* [Prompt]
Return all lines of the listing below that carry the word "Phone".

* [The input]
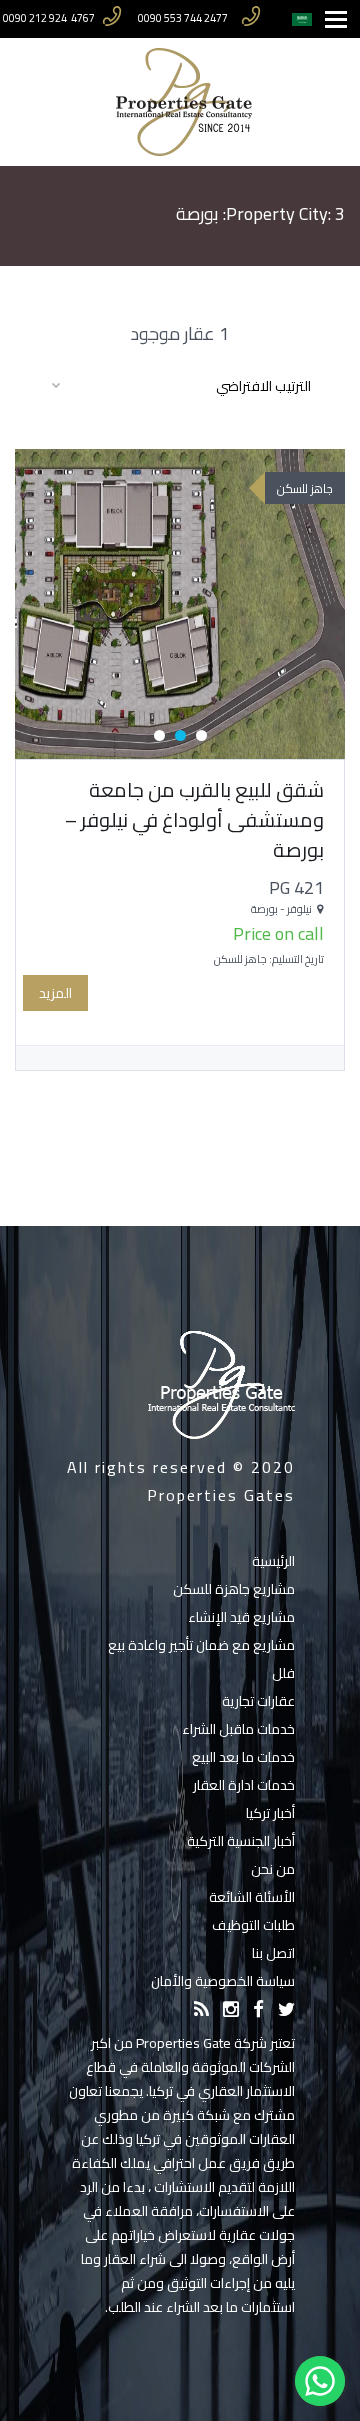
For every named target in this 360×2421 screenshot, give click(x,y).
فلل (283, 1673)
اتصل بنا (273, 1953)
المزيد (55, 993)
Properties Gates (221, 1495)
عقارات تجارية (258, 1701)
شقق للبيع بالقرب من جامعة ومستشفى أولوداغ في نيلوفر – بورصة (194, 819)
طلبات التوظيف (253, 1925)
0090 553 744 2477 (183, 18)
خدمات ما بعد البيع (243, 1757)
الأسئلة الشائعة (252, 1897)
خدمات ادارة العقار (244, 1785)
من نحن (273, 1869)
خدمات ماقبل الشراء (238, 1729)
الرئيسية (273, 1561)
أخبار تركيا (270, 1813)
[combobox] (180, 385)
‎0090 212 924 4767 (49, 18)
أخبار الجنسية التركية (241, 1841)
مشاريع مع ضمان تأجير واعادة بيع (201, 1645)
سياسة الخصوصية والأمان (223, 1981)
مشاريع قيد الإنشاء (241, 1617)
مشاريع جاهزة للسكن (234, 1589)
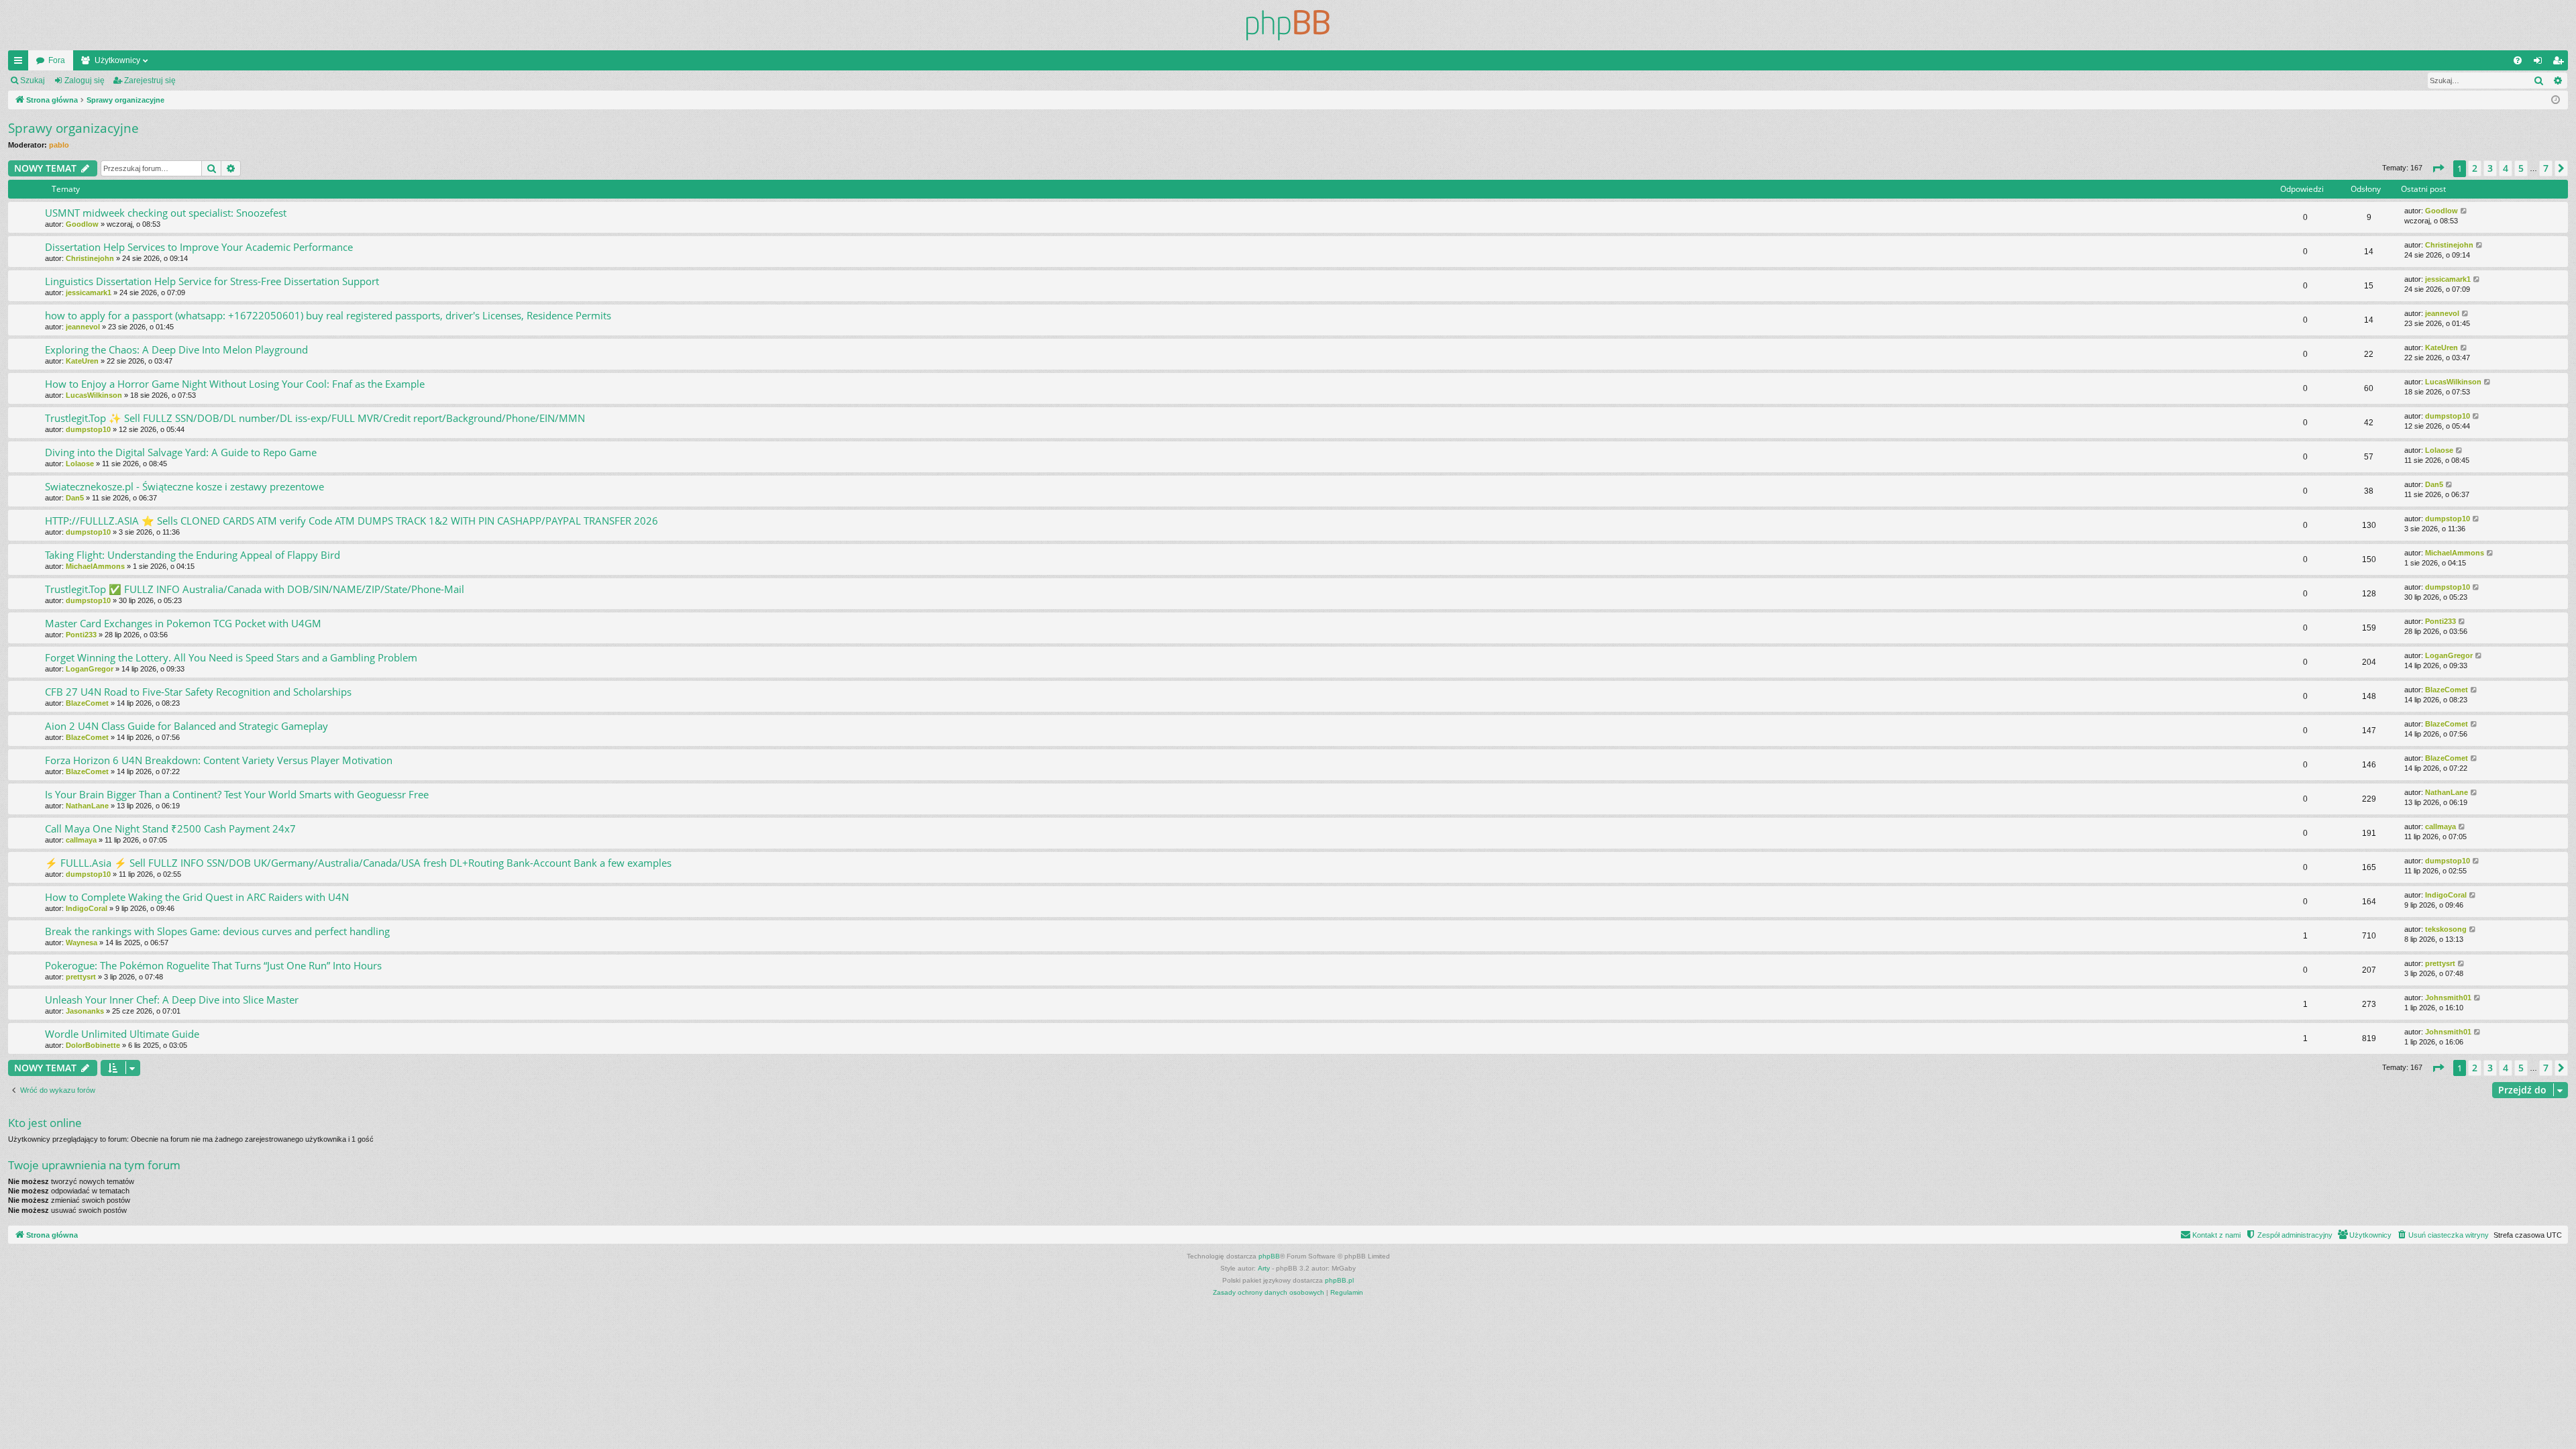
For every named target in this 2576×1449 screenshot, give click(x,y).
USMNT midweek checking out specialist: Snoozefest (165, 212)
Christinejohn (90, 258)
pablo (59, 145)
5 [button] (2521, 168)
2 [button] (2474, 168)
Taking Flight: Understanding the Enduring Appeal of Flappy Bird (192, 554)
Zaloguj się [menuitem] (2540, 63)
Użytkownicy (117, 60)
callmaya (81, 840)
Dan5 (75, 498)
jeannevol (83, 327)
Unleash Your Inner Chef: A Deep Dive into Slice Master (172, 999)
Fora (56, 60)
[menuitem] (2518, 60)
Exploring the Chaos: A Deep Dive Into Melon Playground (176, 349)
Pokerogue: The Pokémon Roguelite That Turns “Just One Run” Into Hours (213, 965)
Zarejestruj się (150, 80)
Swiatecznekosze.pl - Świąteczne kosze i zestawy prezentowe (184, 486)
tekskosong (2446, 929)
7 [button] (2545, 168)
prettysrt (81, 977)
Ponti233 (81, 635)
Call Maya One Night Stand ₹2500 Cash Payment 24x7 (170, 828)
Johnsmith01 (2448, 998)
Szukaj (32, 80)
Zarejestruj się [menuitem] (2560, 63)
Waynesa (81, 942)
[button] (2438, 168)
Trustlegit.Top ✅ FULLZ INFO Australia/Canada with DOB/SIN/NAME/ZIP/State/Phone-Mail (254, 589)
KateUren (82, 361)
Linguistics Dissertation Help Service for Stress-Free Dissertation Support (212, 281)
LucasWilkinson (94, 395)
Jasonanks (85, 1011)
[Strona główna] (1288, 25)
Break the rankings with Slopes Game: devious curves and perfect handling (217, 931)
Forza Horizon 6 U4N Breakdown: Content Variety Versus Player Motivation (218, 760)
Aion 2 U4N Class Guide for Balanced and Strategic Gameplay (186, 726)
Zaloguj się (84, 80)
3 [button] (2490, 168)
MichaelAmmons (95, 566)
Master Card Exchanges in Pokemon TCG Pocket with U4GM (183, 623)
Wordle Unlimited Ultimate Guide (122, 1033)
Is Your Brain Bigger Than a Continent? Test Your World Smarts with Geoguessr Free (237, 794)
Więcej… (20, 63)
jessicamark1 (88, 292)
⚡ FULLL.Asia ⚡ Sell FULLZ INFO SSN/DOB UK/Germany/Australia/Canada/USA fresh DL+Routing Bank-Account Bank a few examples (358, 862)
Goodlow (82, 224)
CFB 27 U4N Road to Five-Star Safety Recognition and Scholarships (198, 691)
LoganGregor (89, 669)
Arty (1264, 1268)
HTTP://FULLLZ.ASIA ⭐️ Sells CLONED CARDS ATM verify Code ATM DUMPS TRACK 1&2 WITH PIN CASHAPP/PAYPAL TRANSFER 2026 (351, 520)
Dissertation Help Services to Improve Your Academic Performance (199, 247)
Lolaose (80, 464)
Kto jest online (45, 1122)
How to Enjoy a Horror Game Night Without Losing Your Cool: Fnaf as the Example (235, 383)
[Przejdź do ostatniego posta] (2464, 211)
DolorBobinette (93, 1045)
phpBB (1269, 1256)
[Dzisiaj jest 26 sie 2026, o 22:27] (2555, 100)
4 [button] (2505, 168)
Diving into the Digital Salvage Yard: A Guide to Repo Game (181, 452)
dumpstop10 (88, 429)
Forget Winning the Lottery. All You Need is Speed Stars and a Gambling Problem (231, 657)
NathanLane (87, 806)
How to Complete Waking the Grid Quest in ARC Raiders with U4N (197, 897)
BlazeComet (87, 703)
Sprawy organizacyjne (73, 128)
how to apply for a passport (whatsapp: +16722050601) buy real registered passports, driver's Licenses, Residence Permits (328, 315)
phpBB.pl (1339, 1280)
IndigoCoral (86, 908)
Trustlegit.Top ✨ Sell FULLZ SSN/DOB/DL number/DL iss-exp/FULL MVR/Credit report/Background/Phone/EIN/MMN (315, 418)
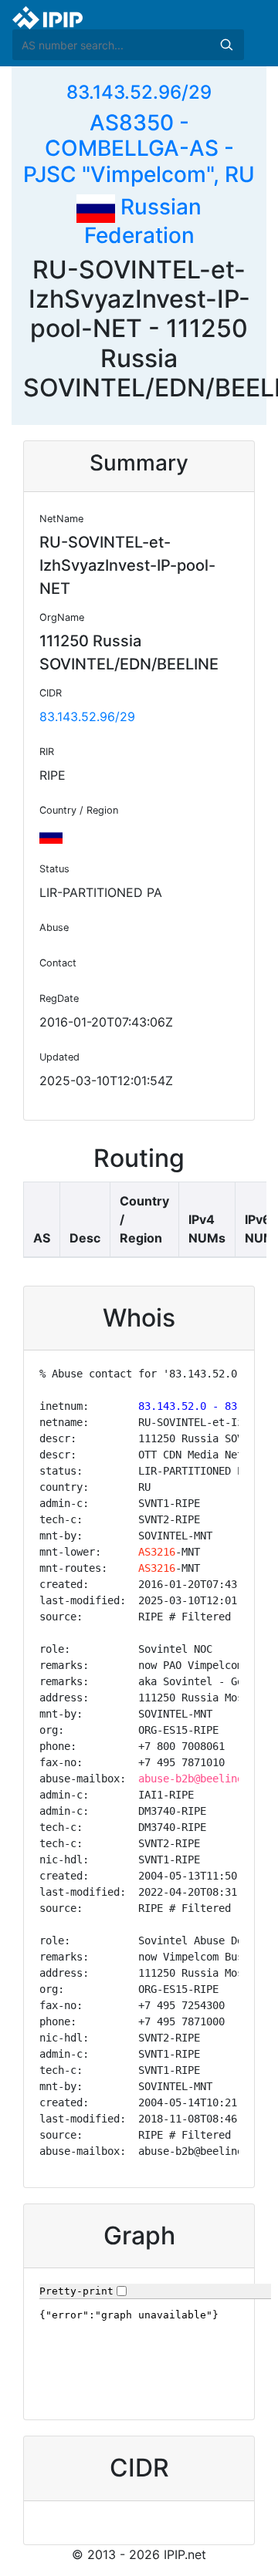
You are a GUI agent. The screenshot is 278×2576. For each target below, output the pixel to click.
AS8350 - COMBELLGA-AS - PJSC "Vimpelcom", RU (139, 148)
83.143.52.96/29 (139, 92)
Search (226, 44)
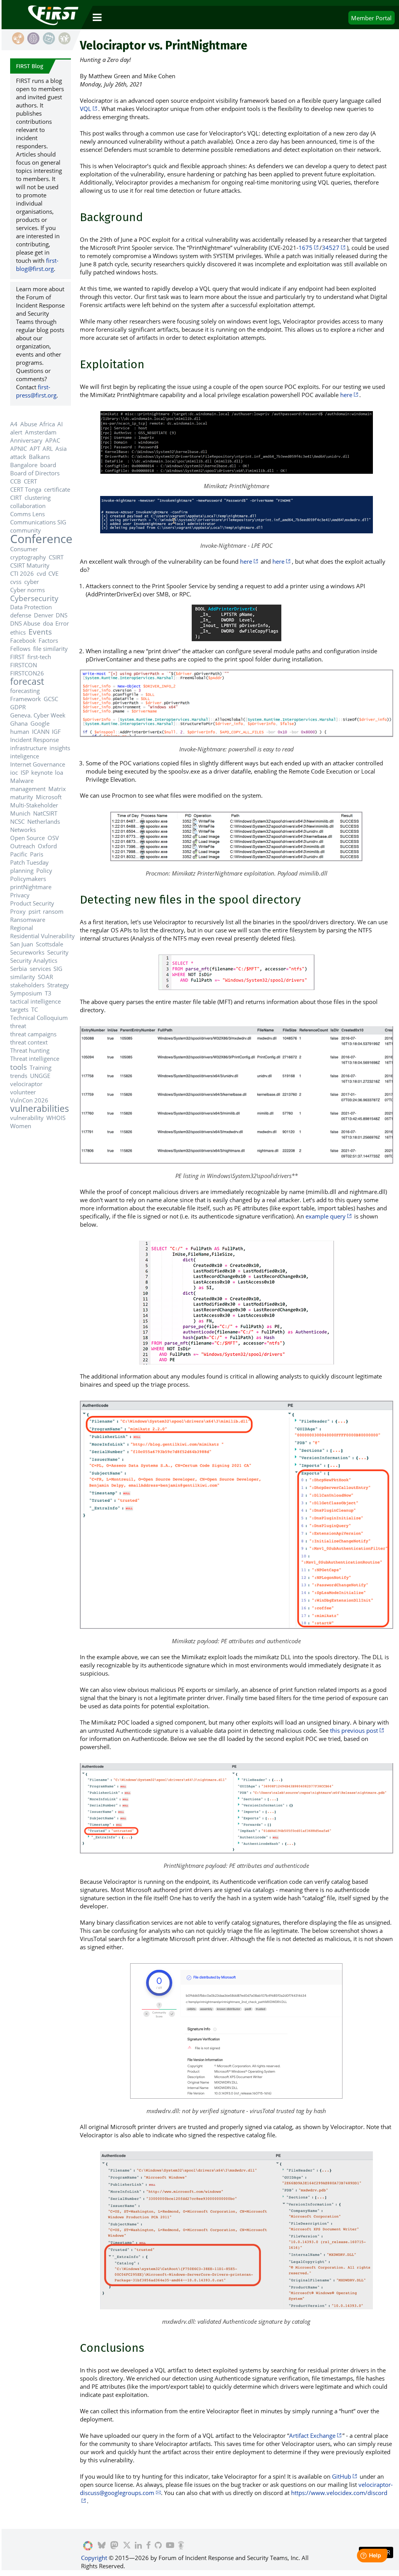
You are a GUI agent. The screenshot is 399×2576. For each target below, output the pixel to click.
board (48, 465)
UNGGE (40, 1076)
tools (18, 1067)
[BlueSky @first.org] (102, 2545)
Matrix (57, 789)
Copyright (94, 2558)
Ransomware (27, 919)
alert (16, 432)
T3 (48, 993)
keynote (42, 772)
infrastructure (28, 748)
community (25, 530)
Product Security (32, 903)
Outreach (22, 846)
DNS (61, 615)
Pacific (18, 854)
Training (40, 1067)
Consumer (24, 549)
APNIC (18, 448)
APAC (52, 440)
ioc (14, 772)
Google (39, 723)
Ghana (19, 723)
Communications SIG (38, 522)
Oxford (47, 846)
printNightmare (30, 887)
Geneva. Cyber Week (37, 715)
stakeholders (27, 985)
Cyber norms (27, 590)
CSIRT (56, 557)
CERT (30, 481)
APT (35, 448)
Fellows (20, 648)
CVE (53, 573)
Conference (41, 539)
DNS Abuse (25, 623)
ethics (18, 632)
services (40, 968)
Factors (48, 640)
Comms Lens (27, 514)
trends (18, 1076)
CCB (15, 481)
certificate (57, 489)
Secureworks (27, 952)
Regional (21, 928)
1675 (305, 247)
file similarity (50, 648)
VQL (85, 109)
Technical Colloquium (39, 1018)
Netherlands (43, 821)
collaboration (28, 506)
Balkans (39, 457)
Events (40, 632)
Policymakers (28, 879)
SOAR (45, 977)
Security (58, 952)
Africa (47, 424)
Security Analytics (33, 960)
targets (19, 1009)
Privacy (20, 895)
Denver (43, 615)
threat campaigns (33, 1034)
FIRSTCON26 (27, 673)
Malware (22, 780)
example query (325, 1216)
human (19, 731)
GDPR (18, 707)
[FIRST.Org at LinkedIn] (138, 2545)
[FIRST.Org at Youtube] (169, 2545)
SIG (57, 968)
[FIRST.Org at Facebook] (148, 2545)
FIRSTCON (23, 665)
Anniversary (26, 440)
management (28, 789)
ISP (25, 772)
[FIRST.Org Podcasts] (181, 2545)
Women (20, 1126)
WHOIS (55, 1118)
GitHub (341, 2476)
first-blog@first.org (37, 265)
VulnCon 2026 (29, 1100)
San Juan (21, 944)
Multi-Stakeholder (34, 805)
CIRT (16, 497)
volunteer (23, 1092)
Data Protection (31, 607)
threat (18, 1026)
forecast (27, 681)
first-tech (39, 657)
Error (62, 623)
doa (48, 623)
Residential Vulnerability (42, 936)
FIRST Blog (29, 66)
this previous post (354, 1730)
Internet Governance (37, 764)
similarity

* [Answer to the problem]
Trustlegit.Top ✅ FULLZ INFO Australia/Canada with DOB/SIN/NAME/ZIP/State/Phone-Mail (254, 589)
Trustlegit.Top ✨ Sell FULLZ SSN/DOB/DL number/DL iss-exp/FULL MVR/Credit report/Background/Phone/EIN/MMN (315, 418)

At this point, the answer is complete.